**TASK TO COMPLETE**
Only the lines from the line containing "Tap the Paris Saint-Germain crest" to the end of the records, both included, belong in the answer, copied exactly.

**EXTRACTED ENTRIES**
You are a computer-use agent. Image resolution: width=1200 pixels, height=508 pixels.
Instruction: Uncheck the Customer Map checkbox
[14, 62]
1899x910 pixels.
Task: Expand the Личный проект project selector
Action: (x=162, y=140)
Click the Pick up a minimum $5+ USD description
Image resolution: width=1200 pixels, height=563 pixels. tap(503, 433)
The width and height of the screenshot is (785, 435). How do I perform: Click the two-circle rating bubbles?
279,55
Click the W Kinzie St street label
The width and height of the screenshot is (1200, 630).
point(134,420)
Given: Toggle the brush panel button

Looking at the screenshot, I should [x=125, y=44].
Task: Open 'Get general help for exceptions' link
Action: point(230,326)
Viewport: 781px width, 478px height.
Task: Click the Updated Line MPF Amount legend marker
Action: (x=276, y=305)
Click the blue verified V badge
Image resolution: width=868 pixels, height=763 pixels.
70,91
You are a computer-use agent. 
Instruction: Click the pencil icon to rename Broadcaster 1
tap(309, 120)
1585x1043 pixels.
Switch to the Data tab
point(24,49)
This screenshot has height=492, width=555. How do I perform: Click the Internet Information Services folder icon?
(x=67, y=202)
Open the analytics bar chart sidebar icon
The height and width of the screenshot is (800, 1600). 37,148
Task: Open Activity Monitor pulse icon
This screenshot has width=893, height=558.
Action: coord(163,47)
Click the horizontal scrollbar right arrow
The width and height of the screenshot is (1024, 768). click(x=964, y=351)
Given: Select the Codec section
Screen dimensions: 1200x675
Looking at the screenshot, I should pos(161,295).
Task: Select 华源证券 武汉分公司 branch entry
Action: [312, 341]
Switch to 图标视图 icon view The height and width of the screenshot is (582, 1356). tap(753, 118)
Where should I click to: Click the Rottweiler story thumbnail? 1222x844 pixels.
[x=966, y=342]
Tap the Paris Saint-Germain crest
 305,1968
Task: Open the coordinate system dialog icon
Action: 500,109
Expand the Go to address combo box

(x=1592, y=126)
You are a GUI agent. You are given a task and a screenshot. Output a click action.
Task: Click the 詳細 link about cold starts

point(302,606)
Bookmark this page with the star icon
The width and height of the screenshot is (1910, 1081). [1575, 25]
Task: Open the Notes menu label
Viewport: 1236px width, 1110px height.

**SOLUTION TO THE EXERCISE**
Tap the Paris Saint-Germain crest
 305,1968
Task: Open the coordinate system dialog icon
Action: 500,109
Expand the Go to address combo box

(x=1592, y=126)
You are a GUI agent. You are given a task and a screenshot. Output a click action.
Task: Click the 詳細 link about cold starts

point(302,606)
Bookmark this page with the star icon
The width and height of the screenshot is (1910, 1081). [1575, 25]
Task: Open the Notes menu label
Viewport: 1236px width, 1110px height.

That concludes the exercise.